Cleared for Departure

Series 17 – Ongava

The Lodge

The Ongava Private Reserve hosts several lodges, all catering to different types of travelers. The owners (it’s not clear who they actually are) originally bought four underproducing farms, and have used the property to protect and research endangered animals, specifically the rhinos. “Ongava” means rhino in the Herero language. The preserve is about 84,000 acres. Onsite is a Discovery Center, which goes into interesting detail about the history of this region and Ongava specifically.

Water is considerably more abundant here than our prior two stops. It is also much cooler. The landscape more resembles the African bush we experienced in Botswana or South Africa, unlike the abject desert landscape of Sossusvlei or dry, hot, rocky flats of Damaraland.

Ongava Reserve abuts Etosha National Park. “Etosha” means “false water,” a nod to the illusion where distant asphalt or concrete will look wet in summer. Except here it’s sand. They have plans to expand the reserve, and I hope they do.

Anti-Poaching Efforts

Much of what Ongava does is protect black and white rhino. Poaching is less of a problem here than in South Africa, where it is endemic. In Botswana, they are allowed to shoot poachers on-site. Supposedly. Unfortunately, South Africa’s government just isn’t up to the task. The amount of poaching in Kruger National Park is enormous. Here at Ongava the rhinos are better protected with gates, fences, drones, patrols, and cameras. The anti-poaching unit even has its own helicopter – it’s new – the last one crashed. (Everyone survived.)

Humans and their tonics, elixirs, and wonder cures.

Rhino horns are used in Traditional Chinese Medicine to “reduce” fevers and “provide” insecure men stronger erections. Keratin is the main ingredient, which is found in fingernails, hair, and the skin of mammals … including you. There is no evidence it does anything medically. The Placebo Effect has almost wiped out these magnificent creatures, a testament to the havoc men will wreak to help stiffen their desires. Having worked in medicine for about four years now, I can confidently say men are super weird about their dangly bits. A guy will come in to the urgent care and say, “I’ve had intermittent chest pain for three months now, but, also, can you look at this small bump on my … you know? I saw it thirty minutes ago and came straight here.”

Environmental Conservation

Honey, there’s a Rock Hyrax in the shower … these guys were everywhere.

Tourist dollars help fund Ongava’s conservation efforts, which involve not only protecting the animals but studying them in their habitats. A research center produces academic papers. They even have a blog. So 2000s.

Uncommon Construction

The architects of our lodge took time (and I’m guessing money) to make the entire experience a visual feast. One example was this walkway that connected the rooms to the main lodge.
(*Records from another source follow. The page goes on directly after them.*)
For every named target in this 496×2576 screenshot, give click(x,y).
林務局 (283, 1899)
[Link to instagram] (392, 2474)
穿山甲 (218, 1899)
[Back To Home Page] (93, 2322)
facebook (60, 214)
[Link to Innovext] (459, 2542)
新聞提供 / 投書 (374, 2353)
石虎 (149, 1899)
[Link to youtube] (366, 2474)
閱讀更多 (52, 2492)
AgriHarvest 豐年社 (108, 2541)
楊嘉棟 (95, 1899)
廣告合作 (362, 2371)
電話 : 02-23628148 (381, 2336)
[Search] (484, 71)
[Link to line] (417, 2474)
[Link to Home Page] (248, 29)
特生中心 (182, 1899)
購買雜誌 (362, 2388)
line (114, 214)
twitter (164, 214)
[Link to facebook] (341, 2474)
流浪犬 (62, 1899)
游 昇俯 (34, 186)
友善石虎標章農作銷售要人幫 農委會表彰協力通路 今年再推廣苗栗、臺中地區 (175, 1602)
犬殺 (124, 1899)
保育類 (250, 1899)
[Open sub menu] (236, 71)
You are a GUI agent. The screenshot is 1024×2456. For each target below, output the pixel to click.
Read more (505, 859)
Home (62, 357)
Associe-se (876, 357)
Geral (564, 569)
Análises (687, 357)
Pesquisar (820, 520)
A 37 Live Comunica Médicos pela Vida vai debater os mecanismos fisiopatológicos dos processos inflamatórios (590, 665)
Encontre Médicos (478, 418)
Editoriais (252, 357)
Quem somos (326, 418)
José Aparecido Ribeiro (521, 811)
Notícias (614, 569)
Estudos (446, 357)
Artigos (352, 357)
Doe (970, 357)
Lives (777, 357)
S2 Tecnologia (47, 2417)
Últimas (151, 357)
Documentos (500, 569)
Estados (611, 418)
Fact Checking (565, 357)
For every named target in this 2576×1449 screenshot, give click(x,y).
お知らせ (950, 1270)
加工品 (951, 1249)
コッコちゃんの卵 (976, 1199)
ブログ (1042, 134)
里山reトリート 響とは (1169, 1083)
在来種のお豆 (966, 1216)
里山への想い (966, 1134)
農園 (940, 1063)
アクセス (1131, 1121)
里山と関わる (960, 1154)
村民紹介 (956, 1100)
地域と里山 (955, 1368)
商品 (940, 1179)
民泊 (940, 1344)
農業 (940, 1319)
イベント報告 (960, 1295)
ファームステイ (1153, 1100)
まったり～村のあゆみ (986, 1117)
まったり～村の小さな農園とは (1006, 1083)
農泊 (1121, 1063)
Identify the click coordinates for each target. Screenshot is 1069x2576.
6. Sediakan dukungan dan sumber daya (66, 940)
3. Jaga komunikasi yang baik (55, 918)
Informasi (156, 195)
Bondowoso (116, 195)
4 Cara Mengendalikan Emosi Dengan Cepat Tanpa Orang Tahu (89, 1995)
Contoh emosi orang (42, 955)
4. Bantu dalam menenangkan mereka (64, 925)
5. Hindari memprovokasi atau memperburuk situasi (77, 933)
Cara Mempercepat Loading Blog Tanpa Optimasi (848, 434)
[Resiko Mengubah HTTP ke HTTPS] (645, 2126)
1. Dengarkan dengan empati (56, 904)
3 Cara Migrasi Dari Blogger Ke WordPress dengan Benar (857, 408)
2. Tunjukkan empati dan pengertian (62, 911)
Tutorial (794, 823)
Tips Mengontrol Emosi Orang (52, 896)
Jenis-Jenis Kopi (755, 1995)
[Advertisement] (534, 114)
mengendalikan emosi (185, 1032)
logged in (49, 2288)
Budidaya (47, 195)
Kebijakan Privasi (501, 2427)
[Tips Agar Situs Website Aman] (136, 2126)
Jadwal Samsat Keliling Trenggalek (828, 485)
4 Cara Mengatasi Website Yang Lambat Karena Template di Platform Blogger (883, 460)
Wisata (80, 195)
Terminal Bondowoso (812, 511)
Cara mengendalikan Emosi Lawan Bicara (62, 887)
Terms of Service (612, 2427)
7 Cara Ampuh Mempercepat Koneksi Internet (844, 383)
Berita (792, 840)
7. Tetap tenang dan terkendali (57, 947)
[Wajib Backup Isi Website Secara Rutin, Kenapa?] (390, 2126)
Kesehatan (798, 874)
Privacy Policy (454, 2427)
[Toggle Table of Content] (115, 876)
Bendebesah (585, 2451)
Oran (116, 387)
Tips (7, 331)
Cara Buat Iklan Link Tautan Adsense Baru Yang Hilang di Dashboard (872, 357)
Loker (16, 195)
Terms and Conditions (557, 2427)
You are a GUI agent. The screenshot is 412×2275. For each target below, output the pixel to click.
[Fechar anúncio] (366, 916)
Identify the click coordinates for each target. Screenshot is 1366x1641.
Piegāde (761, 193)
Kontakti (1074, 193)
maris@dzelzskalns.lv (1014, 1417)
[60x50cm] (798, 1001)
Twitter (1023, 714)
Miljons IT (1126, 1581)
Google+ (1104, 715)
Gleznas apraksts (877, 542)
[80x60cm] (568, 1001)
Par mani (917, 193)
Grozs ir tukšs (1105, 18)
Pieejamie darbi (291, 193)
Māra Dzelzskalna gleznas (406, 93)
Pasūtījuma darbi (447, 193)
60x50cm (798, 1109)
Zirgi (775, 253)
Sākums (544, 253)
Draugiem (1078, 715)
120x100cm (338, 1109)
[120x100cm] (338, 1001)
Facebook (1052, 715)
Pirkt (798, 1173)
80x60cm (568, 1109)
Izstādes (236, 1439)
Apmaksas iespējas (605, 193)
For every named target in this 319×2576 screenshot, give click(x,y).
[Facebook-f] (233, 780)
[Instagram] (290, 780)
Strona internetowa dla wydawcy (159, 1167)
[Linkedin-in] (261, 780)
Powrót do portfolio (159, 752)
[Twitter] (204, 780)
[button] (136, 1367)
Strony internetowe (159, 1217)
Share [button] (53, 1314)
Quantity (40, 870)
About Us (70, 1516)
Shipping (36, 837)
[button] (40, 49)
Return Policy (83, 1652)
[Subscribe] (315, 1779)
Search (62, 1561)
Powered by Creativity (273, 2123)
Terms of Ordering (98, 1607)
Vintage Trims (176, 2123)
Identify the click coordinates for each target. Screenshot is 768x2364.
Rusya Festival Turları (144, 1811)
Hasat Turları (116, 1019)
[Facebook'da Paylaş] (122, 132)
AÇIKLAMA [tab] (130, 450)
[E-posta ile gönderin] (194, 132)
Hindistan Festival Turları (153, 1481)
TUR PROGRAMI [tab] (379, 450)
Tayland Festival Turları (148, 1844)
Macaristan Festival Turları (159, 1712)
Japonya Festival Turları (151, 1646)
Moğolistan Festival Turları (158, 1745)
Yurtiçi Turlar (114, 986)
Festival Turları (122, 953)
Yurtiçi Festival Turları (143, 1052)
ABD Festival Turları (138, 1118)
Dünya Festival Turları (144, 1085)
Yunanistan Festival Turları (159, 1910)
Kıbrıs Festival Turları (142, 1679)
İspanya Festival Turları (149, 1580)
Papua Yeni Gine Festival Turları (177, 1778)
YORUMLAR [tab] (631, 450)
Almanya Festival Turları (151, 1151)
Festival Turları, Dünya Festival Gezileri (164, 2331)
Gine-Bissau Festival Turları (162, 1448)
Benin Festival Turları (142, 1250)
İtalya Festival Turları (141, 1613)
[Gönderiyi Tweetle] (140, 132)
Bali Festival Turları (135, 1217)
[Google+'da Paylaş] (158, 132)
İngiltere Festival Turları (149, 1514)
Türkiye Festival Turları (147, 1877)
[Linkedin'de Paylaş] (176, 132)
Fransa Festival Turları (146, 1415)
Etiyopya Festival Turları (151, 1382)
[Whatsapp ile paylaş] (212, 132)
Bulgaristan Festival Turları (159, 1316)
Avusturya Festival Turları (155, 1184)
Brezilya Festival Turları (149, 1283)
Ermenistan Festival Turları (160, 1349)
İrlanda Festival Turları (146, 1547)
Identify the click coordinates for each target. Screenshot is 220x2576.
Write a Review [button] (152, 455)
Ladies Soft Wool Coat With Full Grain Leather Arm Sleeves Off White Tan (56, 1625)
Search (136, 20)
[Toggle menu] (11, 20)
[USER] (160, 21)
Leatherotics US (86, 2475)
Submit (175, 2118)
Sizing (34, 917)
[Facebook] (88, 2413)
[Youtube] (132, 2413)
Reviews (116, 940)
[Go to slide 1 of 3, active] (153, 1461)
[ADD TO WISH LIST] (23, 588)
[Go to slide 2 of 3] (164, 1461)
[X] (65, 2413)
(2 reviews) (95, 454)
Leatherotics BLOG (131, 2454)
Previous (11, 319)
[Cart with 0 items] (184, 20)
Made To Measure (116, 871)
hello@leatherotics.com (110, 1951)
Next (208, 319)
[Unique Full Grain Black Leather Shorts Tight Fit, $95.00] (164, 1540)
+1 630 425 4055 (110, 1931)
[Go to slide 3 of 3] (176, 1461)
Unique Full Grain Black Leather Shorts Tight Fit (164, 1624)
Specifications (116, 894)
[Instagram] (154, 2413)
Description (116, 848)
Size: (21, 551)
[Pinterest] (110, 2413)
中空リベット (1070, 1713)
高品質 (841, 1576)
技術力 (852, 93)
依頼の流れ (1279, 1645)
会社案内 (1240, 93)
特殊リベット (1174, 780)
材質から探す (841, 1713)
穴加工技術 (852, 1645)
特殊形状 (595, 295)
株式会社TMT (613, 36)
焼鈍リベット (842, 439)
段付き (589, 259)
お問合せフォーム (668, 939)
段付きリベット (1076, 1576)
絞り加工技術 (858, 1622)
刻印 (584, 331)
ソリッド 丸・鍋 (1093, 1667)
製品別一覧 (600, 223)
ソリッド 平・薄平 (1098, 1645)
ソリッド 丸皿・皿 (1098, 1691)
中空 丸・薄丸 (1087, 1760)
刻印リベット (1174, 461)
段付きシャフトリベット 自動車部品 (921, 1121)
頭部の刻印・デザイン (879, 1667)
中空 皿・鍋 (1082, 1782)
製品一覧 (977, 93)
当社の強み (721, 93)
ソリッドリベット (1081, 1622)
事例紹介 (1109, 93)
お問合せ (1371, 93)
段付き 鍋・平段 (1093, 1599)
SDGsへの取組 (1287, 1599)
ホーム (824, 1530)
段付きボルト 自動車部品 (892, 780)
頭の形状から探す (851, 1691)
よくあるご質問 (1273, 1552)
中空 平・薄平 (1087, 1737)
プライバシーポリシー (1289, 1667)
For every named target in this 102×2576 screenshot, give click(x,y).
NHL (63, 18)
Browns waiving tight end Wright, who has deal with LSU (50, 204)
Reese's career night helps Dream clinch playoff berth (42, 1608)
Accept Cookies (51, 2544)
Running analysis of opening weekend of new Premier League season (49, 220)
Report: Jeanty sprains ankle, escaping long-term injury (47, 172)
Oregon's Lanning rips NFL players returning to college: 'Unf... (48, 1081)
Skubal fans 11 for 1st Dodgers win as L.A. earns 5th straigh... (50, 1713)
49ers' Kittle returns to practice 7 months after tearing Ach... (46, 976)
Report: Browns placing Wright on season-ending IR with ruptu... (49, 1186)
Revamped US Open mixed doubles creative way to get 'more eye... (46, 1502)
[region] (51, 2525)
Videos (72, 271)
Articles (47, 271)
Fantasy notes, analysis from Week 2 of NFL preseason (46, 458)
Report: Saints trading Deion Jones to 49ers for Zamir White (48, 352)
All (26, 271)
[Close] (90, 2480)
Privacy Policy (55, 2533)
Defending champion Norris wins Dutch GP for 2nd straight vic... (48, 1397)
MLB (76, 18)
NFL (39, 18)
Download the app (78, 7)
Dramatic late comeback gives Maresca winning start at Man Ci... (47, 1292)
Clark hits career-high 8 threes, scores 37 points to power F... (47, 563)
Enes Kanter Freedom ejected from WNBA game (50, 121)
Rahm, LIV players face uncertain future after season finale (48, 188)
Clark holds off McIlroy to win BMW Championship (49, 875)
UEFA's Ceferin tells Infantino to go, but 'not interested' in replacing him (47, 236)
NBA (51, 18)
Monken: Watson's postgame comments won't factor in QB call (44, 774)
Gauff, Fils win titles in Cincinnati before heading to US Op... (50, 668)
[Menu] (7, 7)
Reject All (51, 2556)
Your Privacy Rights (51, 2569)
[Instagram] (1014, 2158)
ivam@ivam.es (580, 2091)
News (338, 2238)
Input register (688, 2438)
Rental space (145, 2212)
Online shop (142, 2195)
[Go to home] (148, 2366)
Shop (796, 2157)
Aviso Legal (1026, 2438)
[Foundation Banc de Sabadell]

I loved it. Perfectly lit, artfully constructed, I had real feelings for this thing. The pathway skims above the porous igneous rocks, created from a long dead volcano.

Another example of thoughtful construction are the carefully crafted views and watering hole placements, where guests can safely watch animals come and go. They gave us an iPad to watch one specific watering hole, which we binged. Best TV I have seen in awhile.

Guest Follies

The Lion Ate My German

This kitty wouldn’t hurt a soul!

Our guide told us an interesting story.

Inside Etosha National Park is a small community and school near the western gate. He grew up here; his father was a Ranger and worked for the government helping resolve conflicts between farmers and conservationists.

When he was a boy, a German tourist was snagged by a lion and eaten at the very watering hole we now sat. Small, rentable chalets surrounded us, an oasis of civilization in an otherwise empty landscape. Apparently, the tourist had been out by himself enjoying the tranquility of night and spotting nocturnal animals. All reasonable things to do. The lion slipped through the fencing meant to keep humans and animals apart.

“Just awful,” RBD says.

“Yes,” our guide says.

“Considering all the terrible things the Germans did to Namibia, maybe the lion was just welcoming him back?”

“Lance!” RBD exclaims.

“Wow,” our guide says, shaking his head and laughing.

Conclusion

If you visit three places in Namibia, make sure Little Ongava (or the other surrounding camps) is included.

Ongava “International” Airport, with some of the cleanest bathrooms I’ve ever used in an airport. Lounge was nice, too. Free for all to use. Very democratic.